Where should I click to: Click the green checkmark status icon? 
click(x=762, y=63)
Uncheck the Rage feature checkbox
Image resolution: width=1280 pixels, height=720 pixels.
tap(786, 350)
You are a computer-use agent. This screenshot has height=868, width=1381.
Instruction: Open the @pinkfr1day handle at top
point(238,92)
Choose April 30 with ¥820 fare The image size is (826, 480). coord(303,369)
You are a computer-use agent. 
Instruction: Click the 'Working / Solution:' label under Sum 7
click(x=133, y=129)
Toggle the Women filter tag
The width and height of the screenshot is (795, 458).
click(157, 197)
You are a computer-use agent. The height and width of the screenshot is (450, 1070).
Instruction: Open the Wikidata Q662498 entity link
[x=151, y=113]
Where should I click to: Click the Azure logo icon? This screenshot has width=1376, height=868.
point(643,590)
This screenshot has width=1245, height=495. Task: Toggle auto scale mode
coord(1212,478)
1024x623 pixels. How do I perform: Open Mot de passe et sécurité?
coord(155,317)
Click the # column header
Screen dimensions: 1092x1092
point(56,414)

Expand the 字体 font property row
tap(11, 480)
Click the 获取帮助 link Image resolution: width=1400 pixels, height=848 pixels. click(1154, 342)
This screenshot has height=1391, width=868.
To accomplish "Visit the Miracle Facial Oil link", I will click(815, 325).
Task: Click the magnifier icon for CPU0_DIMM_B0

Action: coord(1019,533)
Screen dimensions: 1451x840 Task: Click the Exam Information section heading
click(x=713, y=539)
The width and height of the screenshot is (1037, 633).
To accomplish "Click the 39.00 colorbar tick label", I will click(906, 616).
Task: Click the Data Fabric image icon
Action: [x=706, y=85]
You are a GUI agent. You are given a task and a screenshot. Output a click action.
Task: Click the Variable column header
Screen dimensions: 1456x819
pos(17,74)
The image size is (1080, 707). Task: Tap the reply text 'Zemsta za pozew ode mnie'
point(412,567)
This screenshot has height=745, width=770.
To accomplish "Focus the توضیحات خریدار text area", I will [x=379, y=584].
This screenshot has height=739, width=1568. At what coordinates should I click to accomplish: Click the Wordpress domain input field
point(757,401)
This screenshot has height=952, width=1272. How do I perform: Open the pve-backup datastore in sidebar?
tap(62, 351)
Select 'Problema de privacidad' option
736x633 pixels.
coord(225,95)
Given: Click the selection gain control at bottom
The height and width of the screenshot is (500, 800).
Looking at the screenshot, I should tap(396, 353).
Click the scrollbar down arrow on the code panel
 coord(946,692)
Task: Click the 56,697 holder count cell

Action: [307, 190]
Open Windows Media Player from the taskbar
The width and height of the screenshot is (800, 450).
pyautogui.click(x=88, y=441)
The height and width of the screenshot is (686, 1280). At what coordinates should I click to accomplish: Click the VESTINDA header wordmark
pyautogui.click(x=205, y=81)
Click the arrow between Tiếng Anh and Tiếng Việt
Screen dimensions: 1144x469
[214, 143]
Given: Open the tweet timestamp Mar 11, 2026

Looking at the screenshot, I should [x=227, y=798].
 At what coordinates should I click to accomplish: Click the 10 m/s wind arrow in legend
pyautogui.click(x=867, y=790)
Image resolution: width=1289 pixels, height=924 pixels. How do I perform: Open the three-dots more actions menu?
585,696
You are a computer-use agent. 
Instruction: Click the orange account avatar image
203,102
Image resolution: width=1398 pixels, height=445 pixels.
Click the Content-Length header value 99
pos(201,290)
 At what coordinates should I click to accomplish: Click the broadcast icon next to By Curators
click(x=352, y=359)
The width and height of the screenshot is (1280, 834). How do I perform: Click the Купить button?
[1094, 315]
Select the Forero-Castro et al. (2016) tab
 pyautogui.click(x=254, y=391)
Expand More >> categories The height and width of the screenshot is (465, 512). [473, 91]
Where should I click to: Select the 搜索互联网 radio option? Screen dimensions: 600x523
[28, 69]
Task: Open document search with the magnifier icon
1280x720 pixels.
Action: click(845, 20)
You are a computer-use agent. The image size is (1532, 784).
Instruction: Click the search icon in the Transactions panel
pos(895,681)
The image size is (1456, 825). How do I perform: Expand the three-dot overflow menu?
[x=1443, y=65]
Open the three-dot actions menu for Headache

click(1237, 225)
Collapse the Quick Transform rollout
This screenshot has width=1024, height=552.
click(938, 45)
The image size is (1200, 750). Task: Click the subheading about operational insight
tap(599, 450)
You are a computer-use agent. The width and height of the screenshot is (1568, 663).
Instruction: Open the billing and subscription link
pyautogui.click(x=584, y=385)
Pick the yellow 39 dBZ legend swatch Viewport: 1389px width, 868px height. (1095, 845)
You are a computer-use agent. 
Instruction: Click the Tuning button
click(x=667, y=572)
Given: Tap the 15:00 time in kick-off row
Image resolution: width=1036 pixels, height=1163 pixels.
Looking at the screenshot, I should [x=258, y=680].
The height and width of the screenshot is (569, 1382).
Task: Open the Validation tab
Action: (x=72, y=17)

· · · · · · ·

Return all of the records above verbatim, with every line unchanged.

Solved problem:
Where should I click to: Click the green checkmark status icon? 
click(x=762, y=63)
Uncheck the Rage feature checkbox
Image resolution: width=1280 pixels, height=720 pixels.
tap(786, 350)
You are a computer-use agent. This screenshot has height=868, width=1381.
Instruction: Open the @pinkfr1day handle at top
point(238,92)
Choose April 30 with ¥820 fare The image size is (826, 480). coord(303,369)
You are a computer-use agent. 
Instruction: Click the 'Working / Solution:' label under Sum 7
click(x=133, y=129)
Toggle the Women filter tag
The width and height of the screenshot is (795, 458).
click(157, 197)
You are a computer-use agent. The height and width of the screenshot is (450, 1070).
Instruction: Open the Wikidata Q662498 entity link
[x=151, y=113]
Where should I click to: Click the Azure logo icon? This screenshot has width=1376, height=868.
point(643,590)
This screenshot has width=1245, height=495. Task: Toggle auto scale mode
coord(1212,478)
1024x623 pixels. How do I perform: Open Mot de passe et sécurité?
coord(155,317)
Click the # column header
Screen dimensions: 1092x1092
point(56,414)

Expand the 字体 font property row
tap(11, 480)
Click the 获取帮助 link Image resolution: width=1400 pixels, height=848 pixels. click(1154, 342)
This screenshot has height=1391, width=868.
To accomplish "Visit the Miracle Facial Oil link", I will click(815, 325).
Task: Click the magnifier icon for CPU0_DIMM_B0

Action: coord(1019,533)
Screen dimensions: 1451x840 Task: Click the Exam Information section heading
click(x=713, y=539)
The width and height of the screenshot is (1037, 633).
To accomplish "Click the 39.00 colorbar tick label", I will click(906, 616).
Task: Click the Data Fabric image icon
Action: [x=706, y=85]
You are a GUI agent. You are given a task and a screenshot. Output a click action.
Task: Click the Variable column header
Screen dimensions: 1456x819
pos(17,74)
The image size is (1080, 707). Task: Tap the reply text 'Zemsta za pozew ode mnie'
point(412,567)
This screenshot has height=745, width=770.
To accomplish "Focus the توضیحات خریدار text area", I will [x=379, y=584].
This screenshot has height=739, width=1568. At what coordinates should I click to accomplish: Click the Wordpress domain input field
point(757,401)
This screenshot has height=952, width=1272. How do I perform: Open the pve-backup datastore in sidebar?
tap(62, 351)
Select 'Problema de privacidad' option
736x633 pixels.
coord(225,95)
Given: Click the selection gain control at bottom
The height and width of the screenshot is (500, 800).
Looking at the screenshot, I should tap(396, 353).
Click the scrollbar down arrow on the code panel
 coord(946,692)
Task: Click the 56,697 holder count cell

Action: [307, 190]
Open Windows Media Player from the taskbar
The width and height of the screenshot is (800, 450).
pyautogui.click(x=88, y=441)
The height and width of the screenshot is (686, 1280). At what coordinates should I click to accomplish: Click the VESTINDA header wordmark
pyautogui.click(x=205, y=81)
Click the arrow between Tiếng Anh and Tiếng Việt
Screen dimensions: 1144x469
[214, 143]
Given: Open the tweet timestamp Mar 11, 2026

Looking at the screenshot, I should [x=227, y=798].
 At what coordinates should I click to accomplish: Click the 10 m/s wind arrow in legend
pyautogui.click(x=867, y=790)
Image resolution: width=1289 pixels, height=924 pixels. How do I perform: Open the three-dots more actions menu?
585,696
You are a computer-use agent. 
Instruction: Click the orange account avatar image
203,102
Image resolution: width=1398 pixels, height=445 pixels.
Click the Content-Length header value 99
pos(201,290)
 At what coordinates should I click to accomplish: Click the broadcast icon next to By Curators
click(x=352, y=359)
The width and height of the screenshot is (1280, 834). How do I perform: Click the Купить button?
[1094, 315]
Select the Forero-Castro et al. (2016) tab
 pyautogui.click(x=254, y=391)
Expand More >> categories The height and width of the screenshot is (465, 512). [473, 91]
Where should I click to: Select the 搜索互联网 radio option? Screen dimensions: 600x523
[28, 69]
Task: Open document search with the magnifier icon
1280x720 pixels.
Action: click(845, 20)
You are a computer-use agent. The image size is (1532, 784).
Instruction: Click the search icon in the Transactions panel
pos(895,681)
The image size is (1456, 825). How do I perform: Expand the three-dot overflow menu?
[x=1443, y=65]
Open the three-dot actions menu for Headache

click(1237, 225)
Collapse the Quick Transform rollout
This screenshot has width=1024, height=552.
click(938, 45)
The image size is (1200, 750). Task: Click the subheading about operational insight
tap(599, 450)
You are a computer-use agent. The width and height of the screenshot is (1568, 663).
Instruction: Open the billing and subscription link
pyautogui.click(x=584, y=385)
Pick the yellow 39 dBZ legend swatch Viewport: 1389px width, 868px height. (1095, 845)
You are a computer-use agent. 
Instruction: Click the Tuning button
click(x=667, y=572)
Given: Tap the 15:00 time in kick-off row
Image resolution: width=1036 pixels, height=1163 pixels.
Looking at the screenshot, I should [x=258, y=680].
The height and width of the screenshot is (569, 1382).
Task: Open the Validation tab
Action: (x=72, y=17)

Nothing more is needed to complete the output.